From May through September water is collected weekly. The initial process is simple; the sampler walks out into the water to about knee depth and sweeps up a quantity of water into a sterile plastic bag, which is sealed and rushed to the lab. The samples incubate for 24 hours before being examined under ultraviolet light to determine the presence and density of bacteria, Ms. Rossi-Snook said.

With standardized practices, the results can help guide remediation priori-ties and identify areas for further study, she said.

For example, at Surfside Place in Montauk, where test results are consistently in the “high” range, the town is installing a filter to catch contaminants before they spill onto the ocean beach and form a small stream draining to the ocean. The shallow stream, between two resorts, is tempting to children. “Sometimes when I collected samples there, I saw little footprints in the sand,” Ms. Rossi-Snook said.

Other routinely high locations are on the west side of Lake Montauk, Pussy’s Pond in Springs, and Hook Pond in East Hampton.

The most highly contaminated site in East Hampton is a stream behind the Methodist Church and Hook Mill. In results from water samples taken on Mon-day, the Surfside Place sample showed 262 “colony-forming units,” or viable cells, and the Methodist Lane site more than 24,196 units. Anything more than 104 units is considered unsafe by federal regulators.

As on the Village Green near Town Pond, village officials have overseen the creation of streamlike “bioswales” planted with vegetation to slow water flow and take up nutrients. The bioswale there showed 836 units in Monday’s sample, but the pond itself only 86 units. Ms. Rossi-Snook said that there was not enough information about the recently installed bioswales to say conclusively how much they were helping.

Colleen Henn, the clean water coordination for the Surfrider chapter, has been involved with the bioswales since they were in the planning stages. She is scheduled to speak about the project at the East Hampton Library as part of the Tom Twomey Series on May 18 at 6 p.m.

In recent tests for the western portion of the study area, bacteria exceeding the 104 colony-forming units level were found at Havens Beach in Sag Harbor and at the foot of Long Wharf, Meschutt Beach in Hampton Bays, and at the Stony Brook University boat ramp on a Shinnecock Bay tributary.

The C.C.O.M.-Surfrider data is not in and of itself a source of official results on which major public initiatives are based. What it does do, Ms. Rossi-Snook said, is direct attention to where work may be needed. Based on the study, the United States Geological Service agreed to a major effort to learn more about contamination in Lake Montauk, including identifying specific sources of pollution.

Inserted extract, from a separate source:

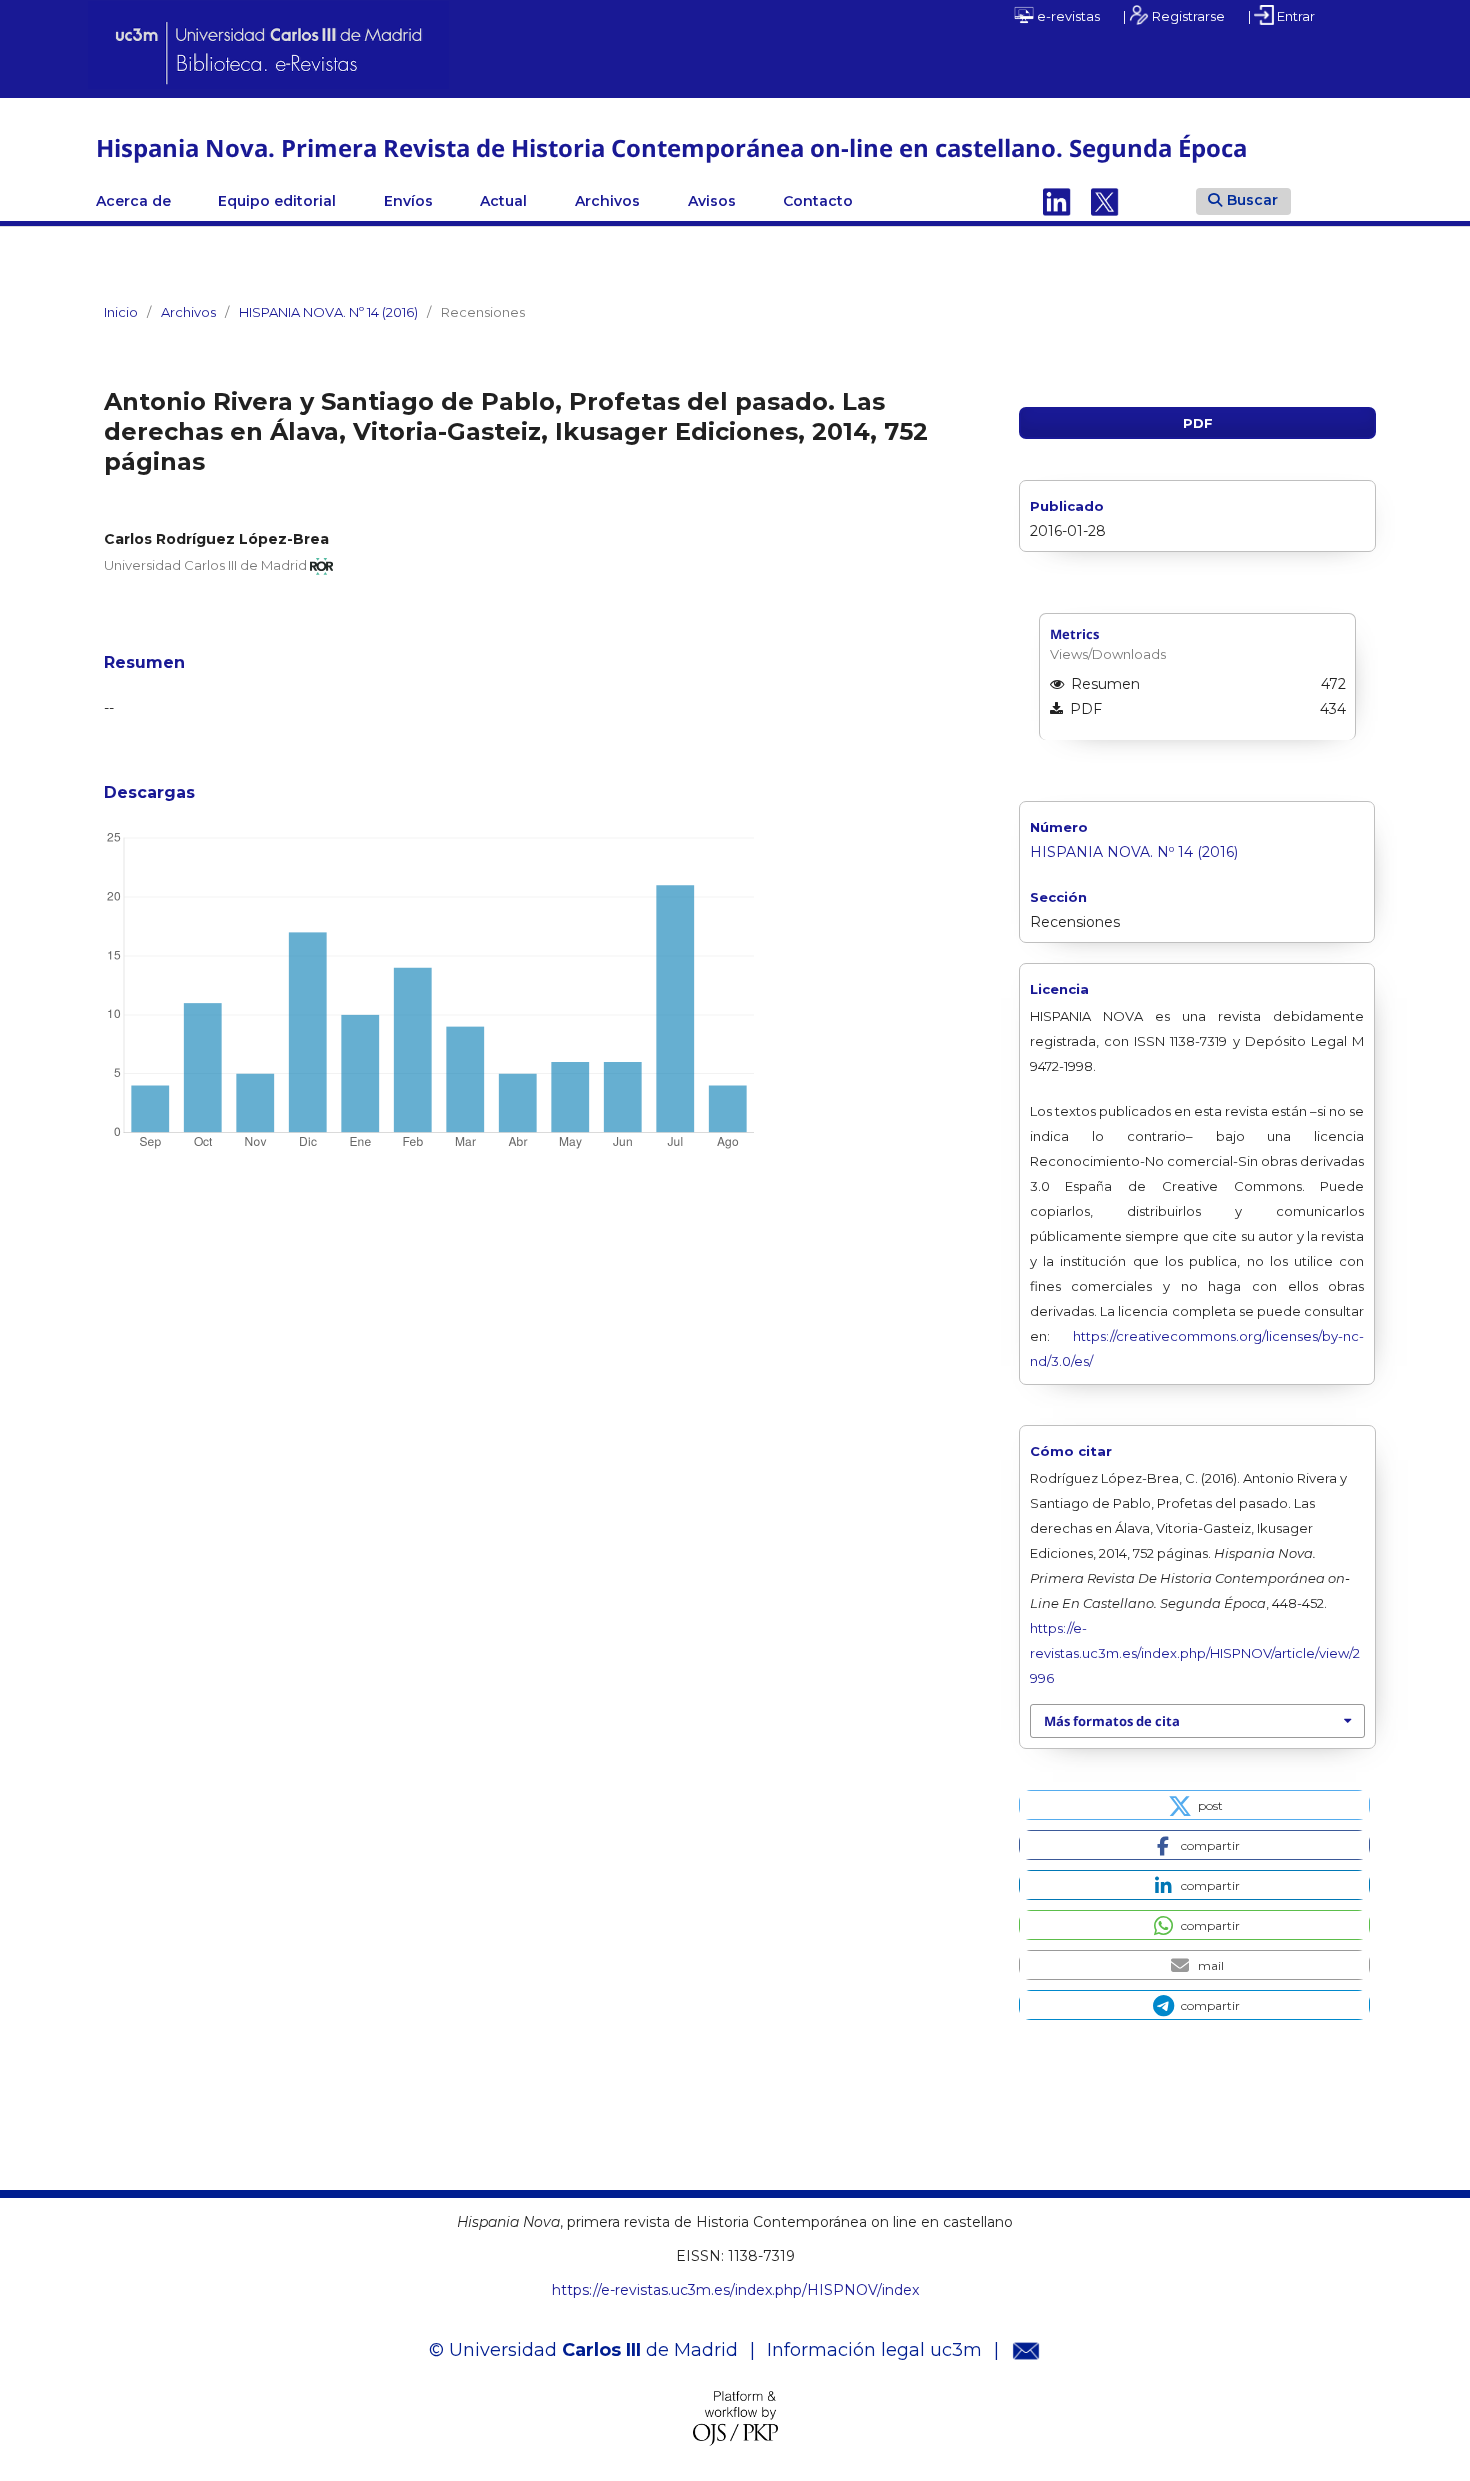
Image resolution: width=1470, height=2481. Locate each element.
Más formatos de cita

Town and county rebate programs for replacing failed and outdated cesspools or septic systems in watershed areas will probably help reduce bacteria, Ms. Rossi-Snook said. New technology can remove the nitrogen in wastewater thought to be the cause of algae blooms that can choke waterways.

In addition, the test results could help officials make recommendations for community preservation fund purchases. Among the recent deals have been a number of parcels around Lake Montauk, several at Fort Pond, and in East Hampton Village, a parcel on one of the Hook Pond headwaters where the existing house will be removed at the seller’s expense. “This can inform decisions,” Ms. Rossi-Snook said.

All the science does not come cheap. In addition to staff members’ time and the costly hardware, supplies for a single sample cost C.C.O.M. around $10. Last year, Ms. Rossi-Snook said, more than 800 tests were done by Concerned Citizens alone.